Nine studies of 3449 participants were included. The rate of exchange transfusion was reduced in one study with liberal transfusion criteria (risk ratio (RR) 0.20; 95% confidence interval (CI) 0.13 to 0.31) but not in the other two more recent studies with stringent criteria (typical RR 0.66; 95% CI 0.19 to 2.28). There was no statistically significant difference in the rate of cerebral palsy (typical RR 0.96; 95% CI 0.50 to 1.85; two studies, 756 participants). However, one large study that reported on neurodevelopmental impairment (a composite outcome including cerebral palsy) found a slightly lower rate of neurodevelopmental impairment with prophylactic phototherapy (RR 0.85; 95% CI 0.74 to 0.99; 1804 participants). The prophylactic phototherapy group had lower peak bilirubin levels (mean difference (MD) -2.73; 95% CI -2.89 to -2.57; six studies, 2319 participants) and had fewer neonates with peak unconjugated serum bilirubin levels > 10 mg/dl (typical RR 0.27; 95% CI 0.22 to 0.33; three studies, 1090 participants) or peak unconjugated serum bilirubin levels > 15 mg/dl (typical RR 0.13; 95% CI 0.07 to 0.23; four studies, 1116 participants). There was no statistically significant difference in the rate of all-cause mortality between the two groups (typical RR 1.08; 95% CI 0.93 to 1.26; four studies, 3044 participants).

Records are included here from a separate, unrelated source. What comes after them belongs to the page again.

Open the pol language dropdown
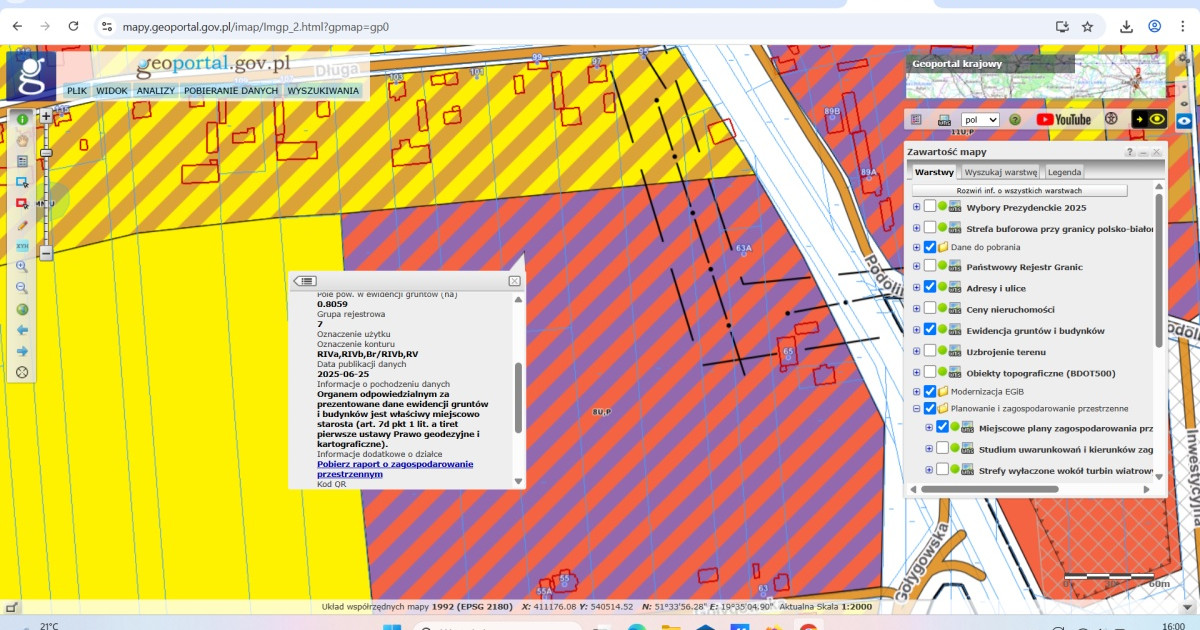This screenshot has width=1200, height=630. point(980,119)
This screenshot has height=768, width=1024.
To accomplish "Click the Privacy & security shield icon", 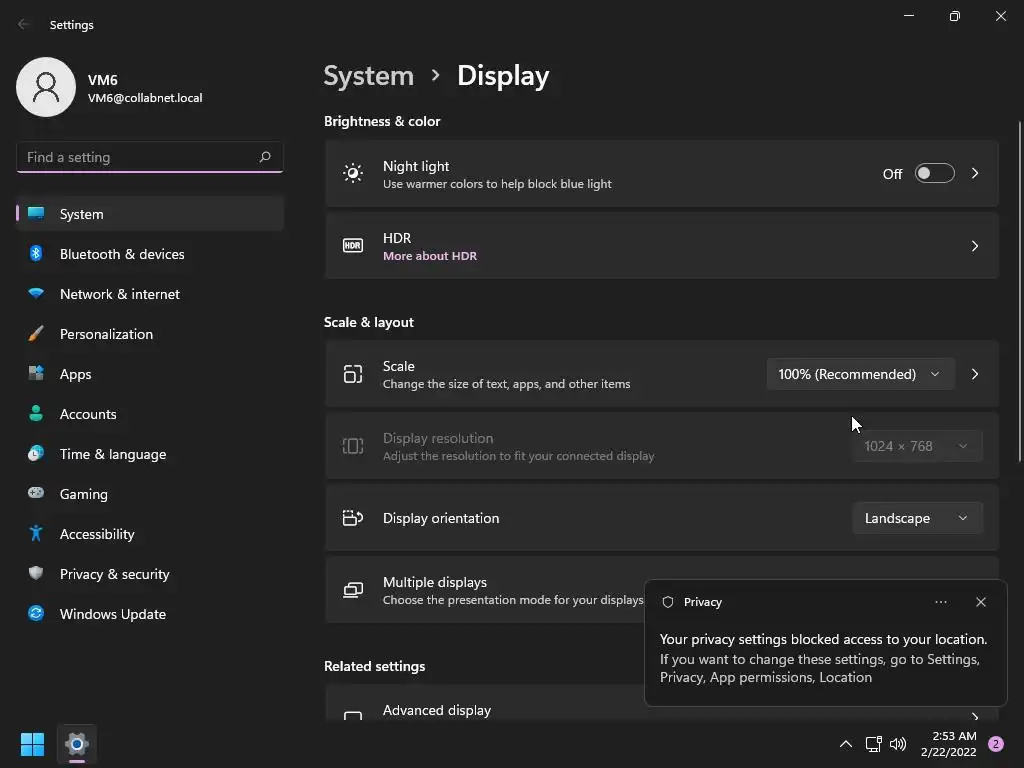I will tap(36, 574).
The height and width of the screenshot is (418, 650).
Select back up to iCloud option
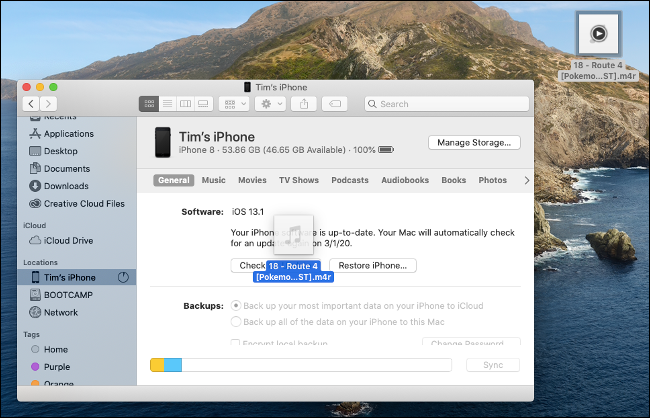coord(236,305)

Prophylactic phototherapy helps to maintain a lower serum bilirubin concentration and may have an effect on the rate of exchange transfusion and the risk of neurodevelopmental impairment. However, further well-designed studies are needed to determine the efficacy and safety of prophylactic phototherapy on long-term outcomes including neurodevelopmental outcomes.
Plain Language Summary
Prophylactic phototherapy for preventing jaundice in preterm very low birth weight infants
Preterm (< 37 weeks gestational age) or low birth weight (LBW; birth weight < 2500 g) infants have a greater risk of developing jaundice compared to term or normal birth weight infant. This can be concerning because jaundice (caused by high levels of serum unconjugated bilirubin) could lead to permanent brain damage and/or death.

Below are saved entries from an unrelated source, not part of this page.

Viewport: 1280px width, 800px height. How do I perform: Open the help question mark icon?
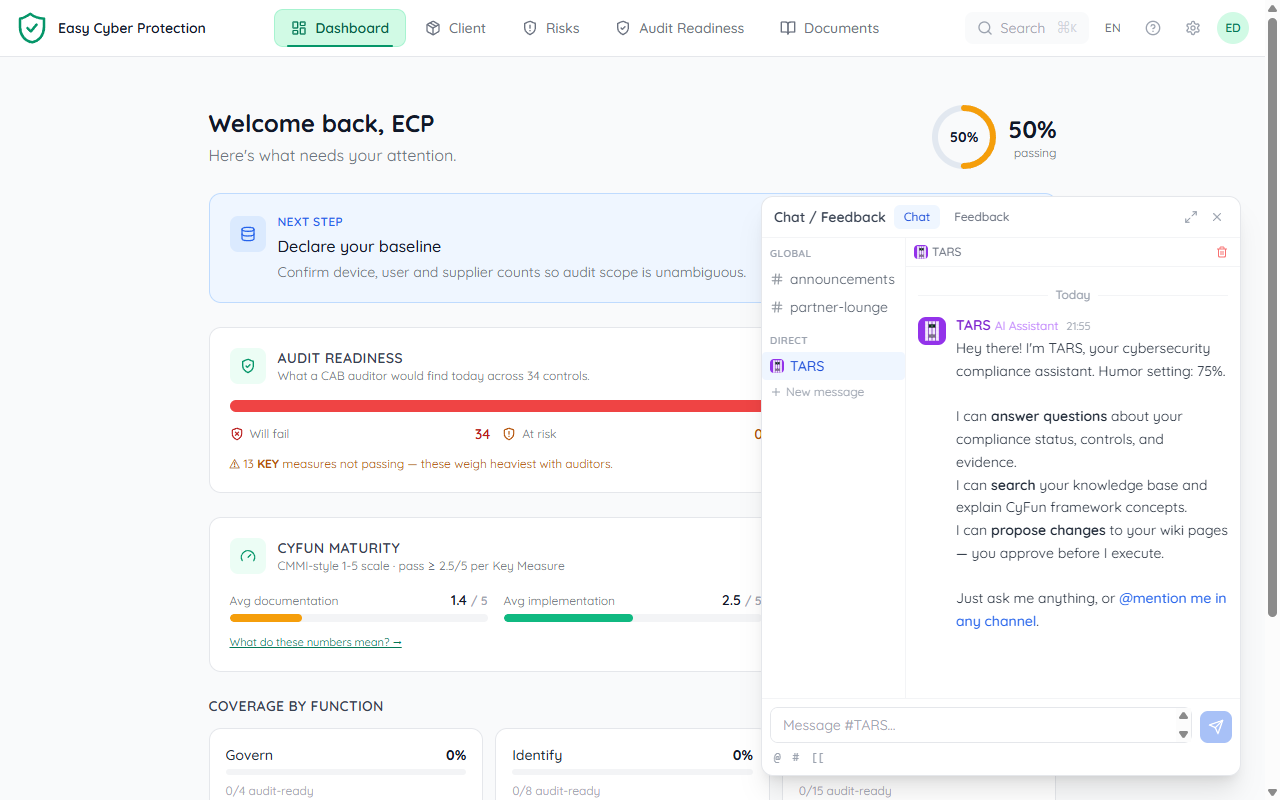pos(1153,28)
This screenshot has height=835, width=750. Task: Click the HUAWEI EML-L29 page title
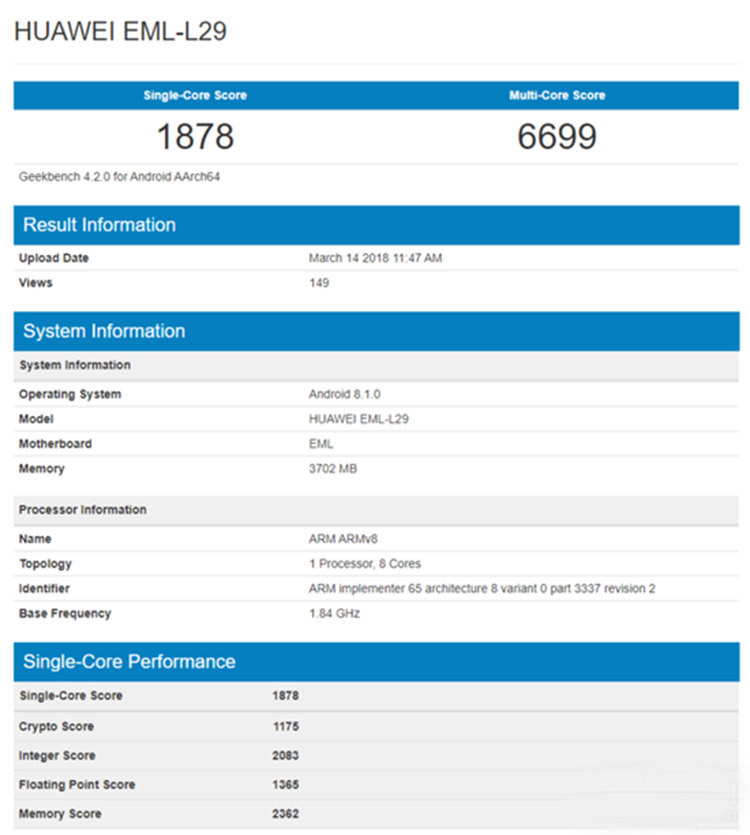pos(120,31)
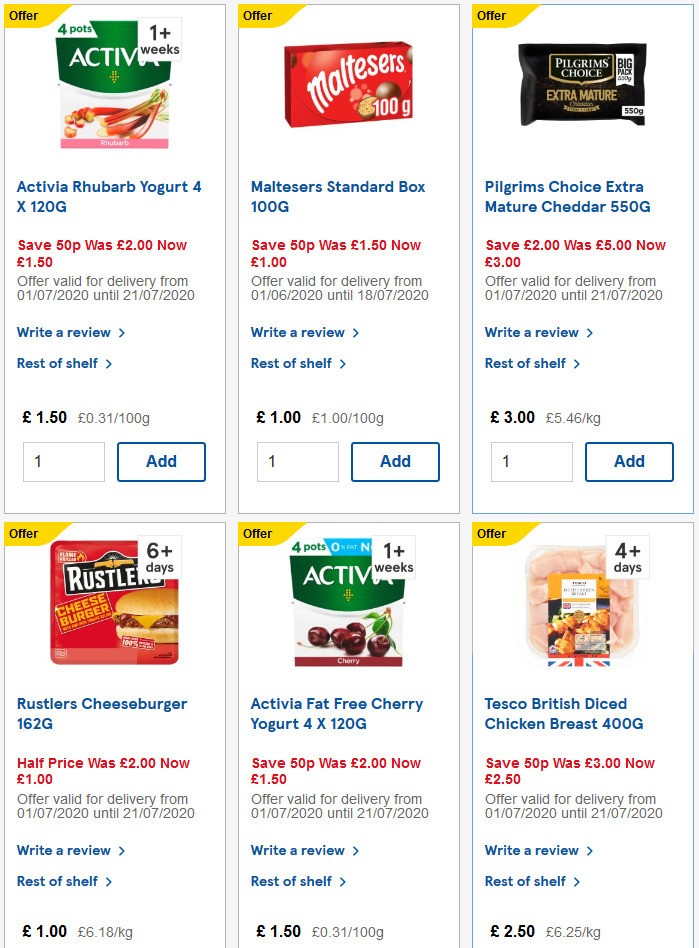
Task: Click the quantity field for Rustlers Cheeseburger
Action: click(63, 942)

In this review we evaluated the efficacy and safety of prophylactic phototherapy in preventing jaundice in preterm or LBW infants. A total of nine clinical trials representing 3449 infants were included. The findings suggest that phototherapy initiated soon after birth (within 36 hours) for preterm or low birth weight infants may prevent the serum bilirubin from reaching a level that would require exchange transfusion and may reduce the risk of impairment of brain and central nervous system development. However, further well-designed studies are needed to evaluate the effects of prophylactic phototherapy on brain and central nervous system development and other long-term outcomes.